== Collected data ==
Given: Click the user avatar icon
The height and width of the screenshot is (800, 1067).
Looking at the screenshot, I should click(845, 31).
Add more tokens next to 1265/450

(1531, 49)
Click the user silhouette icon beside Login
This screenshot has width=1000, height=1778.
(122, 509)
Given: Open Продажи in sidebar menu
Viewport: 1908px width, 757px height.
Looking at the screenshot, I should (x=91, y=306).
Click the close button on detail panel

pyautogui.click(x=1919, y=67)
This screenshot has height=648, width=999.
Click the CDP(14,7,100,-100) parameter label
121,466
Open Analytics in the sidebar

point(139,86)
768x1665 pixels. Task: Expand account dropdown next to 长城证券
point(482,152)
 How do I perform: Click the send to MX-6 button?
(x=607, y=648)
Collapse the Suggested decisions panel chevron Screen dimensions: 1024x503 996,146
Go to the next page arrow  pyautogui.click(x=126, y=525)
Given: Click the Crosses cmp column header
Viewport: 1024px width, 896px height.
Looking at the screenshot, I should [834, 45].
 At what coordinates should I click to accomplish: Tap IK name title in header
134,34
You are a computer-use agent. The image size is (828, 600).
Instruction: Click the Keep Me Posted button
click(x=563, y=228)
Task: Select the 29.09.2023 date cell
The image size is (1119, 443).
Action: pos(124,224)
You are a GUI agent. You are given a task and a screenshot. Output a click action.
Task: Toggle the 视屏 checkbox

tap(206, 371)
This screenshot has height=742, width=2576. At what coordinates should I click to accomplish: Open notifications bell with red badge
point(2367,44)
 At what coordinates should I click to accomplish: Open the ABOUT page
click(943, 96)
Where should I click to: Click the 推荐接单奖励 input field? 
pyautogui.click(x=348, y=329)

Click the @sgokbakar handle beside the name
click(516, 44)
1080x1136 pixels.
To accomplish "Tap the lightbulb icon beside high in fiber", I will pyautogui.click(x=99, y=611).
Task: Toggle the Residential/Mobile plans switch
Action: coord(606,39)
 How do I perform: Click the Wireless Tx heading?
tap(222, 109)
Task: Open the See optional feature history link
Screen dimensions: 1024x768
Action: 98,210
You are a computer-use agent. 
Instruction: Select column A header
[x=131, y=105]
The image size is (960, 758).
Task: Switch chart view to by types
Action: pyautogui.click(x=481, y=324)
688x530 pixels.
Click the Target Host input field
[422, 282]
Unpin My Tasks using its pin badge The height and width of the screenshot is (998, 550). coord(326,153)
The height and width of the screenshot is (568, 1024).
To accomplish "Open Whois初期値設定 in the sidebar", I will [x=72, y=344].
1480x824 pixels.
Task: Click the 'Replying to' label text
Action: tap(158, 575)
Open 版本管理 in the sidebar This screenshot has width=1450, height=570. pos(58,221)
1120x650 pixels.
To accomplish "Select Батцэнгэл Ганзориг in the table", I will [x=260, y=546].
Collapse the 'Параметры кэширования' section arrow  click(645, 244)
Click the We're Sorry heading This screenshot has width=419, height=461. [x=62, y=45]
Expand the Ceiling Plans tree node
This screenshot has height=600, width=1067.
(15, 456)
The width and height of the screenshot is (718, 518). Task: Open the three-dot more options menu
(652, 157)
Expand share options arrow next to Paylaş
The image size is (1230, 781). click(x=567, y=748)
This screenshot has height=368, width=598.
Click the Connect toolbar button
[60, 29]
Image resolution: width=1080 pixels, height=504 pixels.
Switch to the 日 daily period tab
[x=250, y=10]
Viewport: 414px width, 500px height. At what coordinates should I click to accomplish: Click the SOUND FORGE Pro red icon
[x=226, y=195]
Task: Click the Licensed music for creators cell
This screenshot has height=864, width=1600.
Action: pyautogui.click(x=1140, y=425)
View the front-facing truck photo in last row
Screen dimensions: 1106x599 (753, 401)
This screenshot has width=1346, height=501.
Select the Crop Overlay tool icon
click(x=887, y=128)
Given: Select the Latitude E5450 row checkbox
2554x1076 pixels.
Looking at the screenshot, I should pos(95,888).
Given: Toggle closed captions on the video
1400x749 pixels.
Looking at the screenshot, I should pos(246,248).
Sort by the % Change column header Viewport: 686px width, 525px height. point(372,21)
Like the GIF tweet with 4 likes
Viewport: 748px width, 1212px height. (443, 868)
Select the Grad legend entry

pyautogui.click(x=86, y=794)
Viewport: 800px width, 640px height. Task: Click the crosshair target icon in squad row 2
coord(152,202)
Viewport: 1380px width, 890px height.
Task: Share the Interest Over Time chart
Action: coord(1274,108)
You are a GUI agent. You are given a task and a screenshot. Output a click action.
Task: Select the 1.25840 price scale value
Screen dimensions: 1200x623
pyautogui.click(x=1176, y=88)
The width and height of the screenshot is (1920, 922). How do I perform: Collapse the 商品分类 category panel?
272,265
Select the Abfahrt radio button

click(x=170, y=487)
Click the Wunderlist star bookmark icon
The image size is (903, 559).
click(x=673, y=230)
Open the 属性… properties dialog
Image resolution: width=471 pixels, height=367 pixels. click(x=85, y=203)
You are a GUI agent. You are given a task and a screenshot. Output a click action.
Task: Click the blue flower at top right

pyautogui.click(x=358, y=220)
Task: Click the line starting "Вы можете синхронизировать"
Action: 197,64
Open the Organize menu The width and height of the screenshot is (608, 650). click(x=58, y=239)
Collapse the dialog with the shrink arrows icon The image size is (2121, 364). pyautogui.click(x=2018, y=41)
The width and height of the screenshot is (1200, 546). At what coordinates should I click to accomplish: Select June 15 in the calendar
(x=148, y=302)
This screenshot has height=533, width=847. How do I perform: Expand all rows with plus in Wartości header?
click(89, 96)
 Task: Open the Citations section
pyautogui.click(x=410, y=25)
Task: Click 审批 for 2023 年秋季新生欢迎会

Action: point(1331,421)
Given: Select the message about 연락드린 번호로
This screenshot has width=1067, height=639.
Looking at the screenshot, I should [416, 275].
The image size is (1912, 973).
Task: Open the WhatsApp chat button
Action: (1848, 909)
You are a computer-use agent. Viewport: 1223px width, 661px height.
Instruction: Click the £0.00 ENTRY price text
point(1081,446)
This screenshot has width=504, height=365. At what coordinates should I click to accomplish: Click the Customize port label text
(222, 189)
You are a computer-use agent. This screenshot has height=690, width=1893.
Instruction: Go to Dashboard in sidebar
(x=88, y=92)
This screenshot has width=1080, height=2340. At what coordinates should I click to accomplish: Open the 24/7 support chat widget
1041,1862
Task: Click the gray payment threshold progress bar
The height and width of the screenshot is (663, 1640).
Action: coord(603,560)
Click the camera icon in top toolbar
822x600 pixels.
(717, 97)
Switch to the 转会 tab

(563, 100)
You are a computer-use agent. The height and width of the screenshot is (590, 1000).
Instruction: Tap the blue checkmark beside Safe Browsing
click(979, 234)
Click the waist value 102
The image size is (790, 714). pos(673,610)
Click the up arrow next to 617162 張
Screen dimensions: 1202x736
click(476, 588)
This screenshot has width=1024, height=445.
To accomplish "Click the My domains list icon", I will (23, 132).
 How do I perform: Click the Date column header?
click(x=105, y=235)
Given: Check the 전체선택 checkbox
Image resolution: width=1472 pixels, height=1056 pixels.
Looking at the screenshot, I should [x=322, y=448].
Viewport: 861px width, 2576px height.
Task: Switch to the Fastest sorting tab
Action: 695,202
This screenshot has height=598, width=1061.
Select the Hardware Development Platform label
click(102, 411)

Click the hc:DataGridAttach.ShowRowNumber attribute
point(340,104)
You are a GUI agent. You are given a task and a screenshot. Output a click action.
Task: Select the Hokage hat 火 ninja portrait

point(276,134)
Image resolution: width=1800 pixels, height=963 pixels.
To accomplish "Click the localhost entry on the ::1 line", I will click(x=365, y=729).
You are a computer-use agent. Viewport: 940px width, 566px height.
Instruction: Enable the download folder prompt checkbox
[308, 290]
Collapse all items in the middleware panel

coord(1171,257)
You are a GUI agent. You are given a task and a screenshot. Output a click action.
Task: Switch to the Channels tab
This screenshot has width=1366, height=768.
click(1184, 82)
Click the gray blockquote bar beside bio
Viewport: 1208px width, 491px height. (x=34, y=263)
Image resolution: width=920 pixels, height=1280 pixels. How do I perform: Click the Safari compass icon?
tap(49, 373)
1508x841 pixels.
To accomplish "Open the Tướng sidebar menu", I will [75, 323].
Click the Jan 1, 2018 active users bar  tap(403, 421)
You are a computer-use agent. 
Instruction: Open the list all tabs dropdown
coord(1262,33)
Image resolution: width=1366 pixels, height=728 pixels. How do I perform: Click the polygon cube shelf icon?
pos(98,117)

== Description of the task ==
Reproduce every line in the data that has the word "computer" in it.

== Expected output ==
You are a computer-use agent. The image size is (828, 600).
You are a computer-use agent. 
You are a computer-use agent. Viewport: 1223px width, 661px height.
You are a computer-use agent. This screenshot has height=690, width=1893.
You are a computer-use agent. The height and width of the screenshot is (590, 1000).
You are a computer-use agent. Viewport: 940px width, 566px height.
You are a computer-use agent. 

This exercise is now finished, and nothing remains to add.